Avila — A City in Spain Graced by a Mystic, a Composer, and an Instrument

Avila, with its gray, granite walls that each afternoon change to a golden hue in the setting sun, is one of the few remaining fortress cities in Europe. The massive walls, built toward the end of the eleventh century during the reconquest of Spain by the Christians, encircle the entire historic section of town. One can easily envision the ghosts of knights peering down over the battlements at the enemy below. Tourists come year after year to see the walls, take photographs, and climb several of the 90-odd towers that make up the fortified perimeter.

This city is also known and visited for other reasons. In the 16th century, it was the birthplace of a formidable woman mystic, St. Teresa of Avila, and an outstanding polyphonic composer, Tomas Luis de Victoria. It is also home to a small chamber pipe organ found in a cloistered Carmelite monastery. Tradition has it that this curious organ may have belonged to St. Teresa—therein lie tales for the telling.

The Mystic: St. Teresa of Avila

Teresa de Cepeda y Ahumada was born into a noble family of Christian and Jewish extraction in March 1515. Her grandfa¬ther, a convert to Catholicism from Judaism, decided to move to Avila from Toledo with his family to escape the persecution and humiliation that converso (converted) families frequently endured. Teresa’s father, Alonso Sanchez de Cepeda, married twice. His first wife fell very ill and died suddenly after just two years of marriage, leaving two children. Alonso married again, this time a young woman named Beatriz Davila y Ahumada, whose family descended from some of the original Christian settlers of the city. Ten children were born of this second union—seven boys, two girls, and one child about whom nothing is known. Teresa was the third. In the first lines of her autobiography, St. Teresa tells of being blessed with virtuous parents—how her father loved to read good books and how her mother taught them their prayers and fostered devotion to Our Lady and the saints.

(WRITTEN REQUEST):
Answer these questions using the Avila text:
(a) When were Avila's walls built?
(b) Where is the small chamber pipe organ located?
(c) How many children were born of Alonso Sanchez de Cepeda's second marriage?
The lines placed after the Avila text are separate material and have no connection to it.

(INFORMATION PROVIDED):

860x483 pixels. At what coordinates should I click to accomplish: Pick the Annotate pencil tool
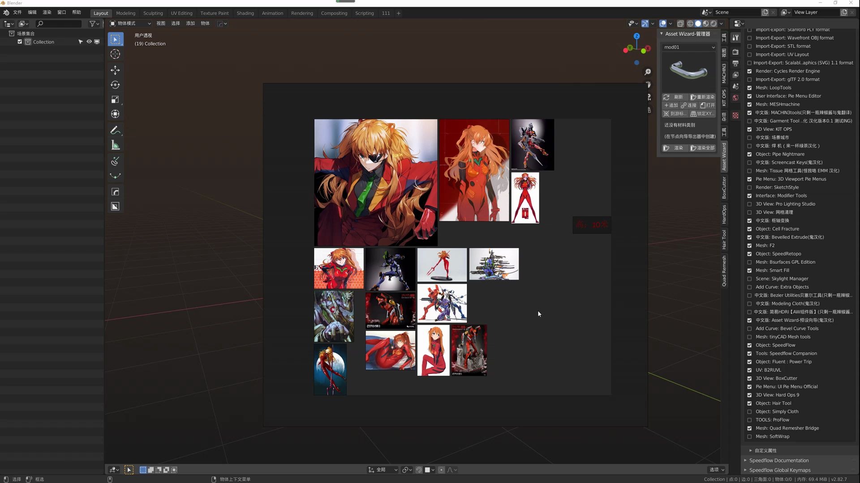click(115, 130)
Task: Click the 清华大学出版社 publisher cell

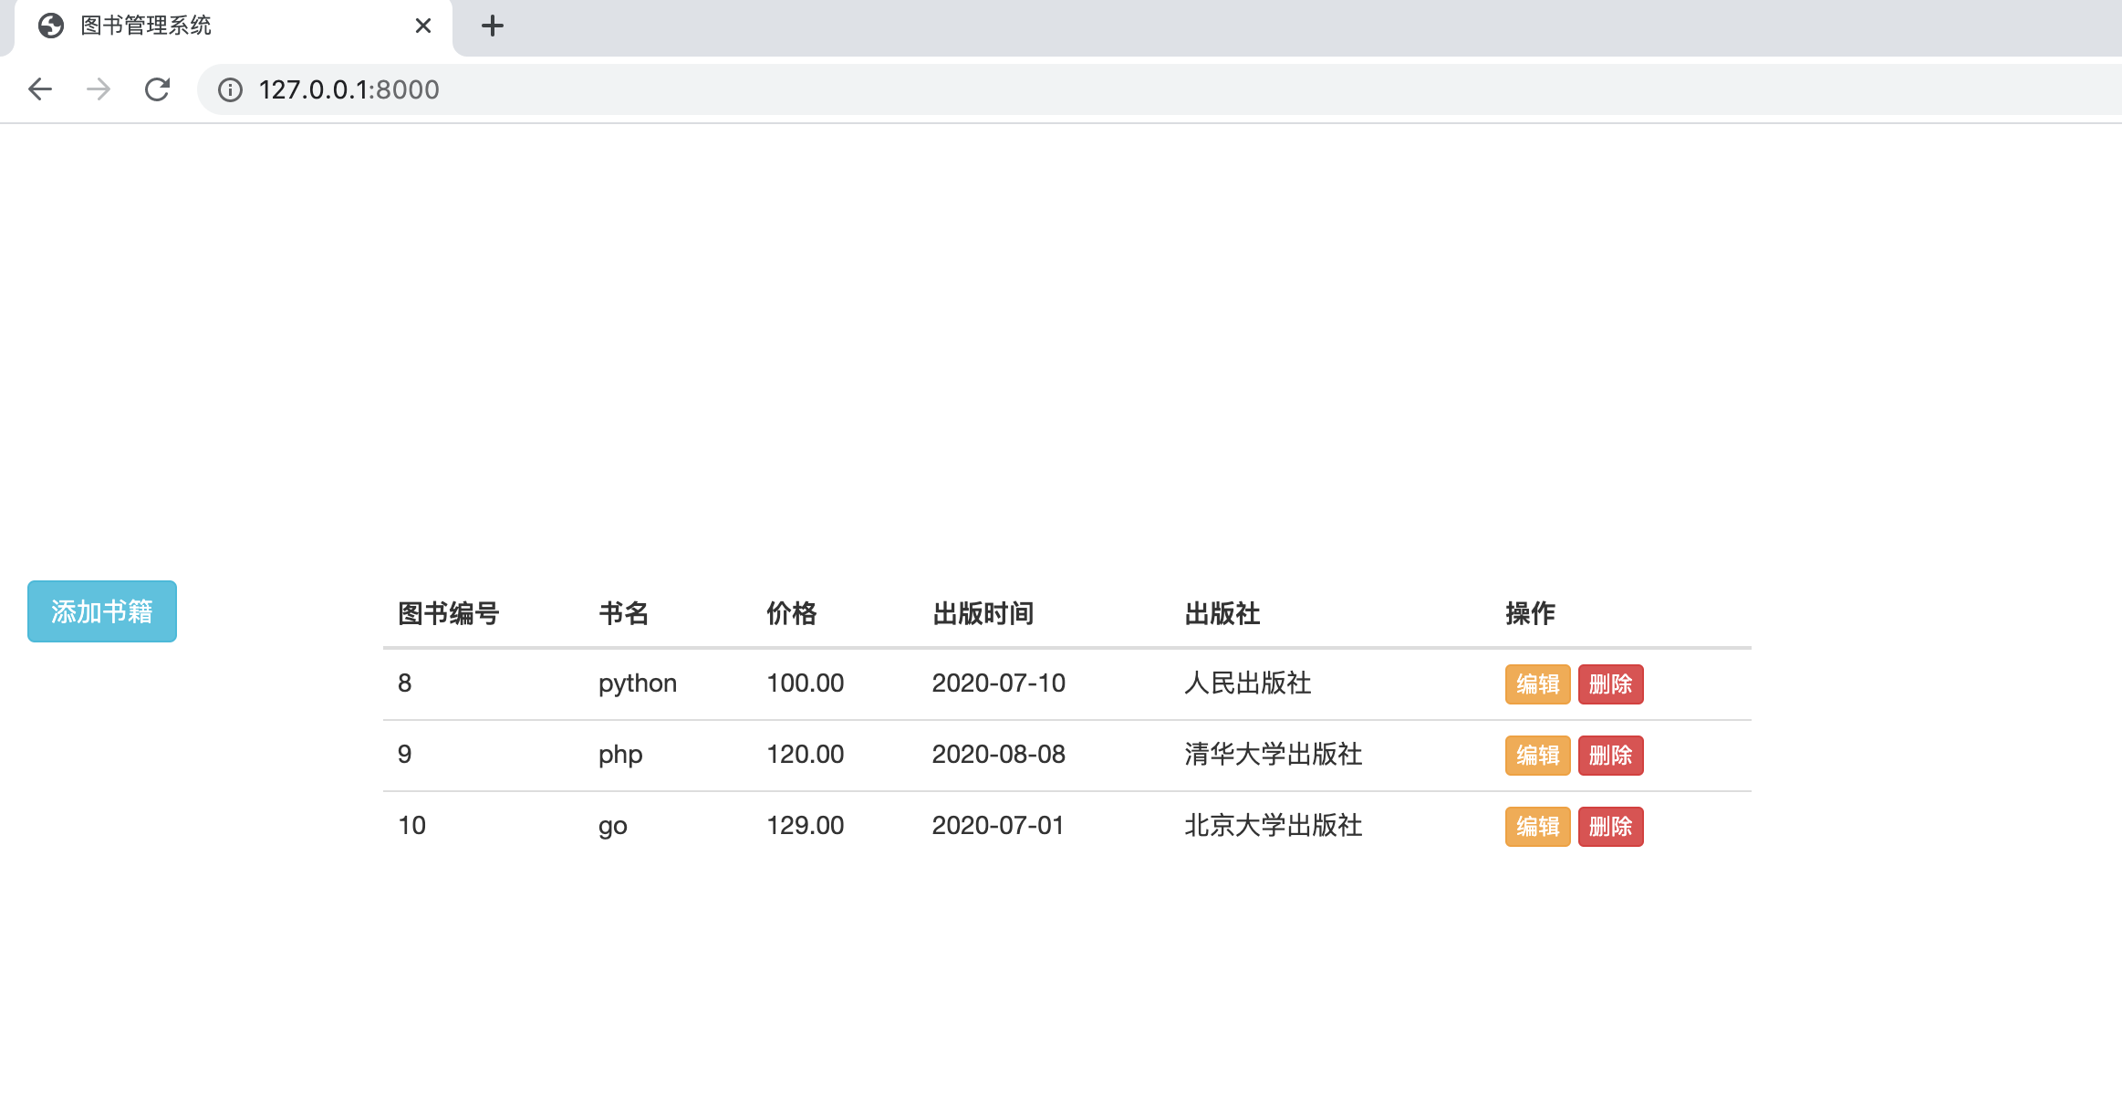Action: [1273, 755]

(THE RESPONSE):
(a) Toward the end of the eleventh century, during the reconquest of Spain by the Christians.
(b) In a cloistered Carmelite monastery.
(c) Ten.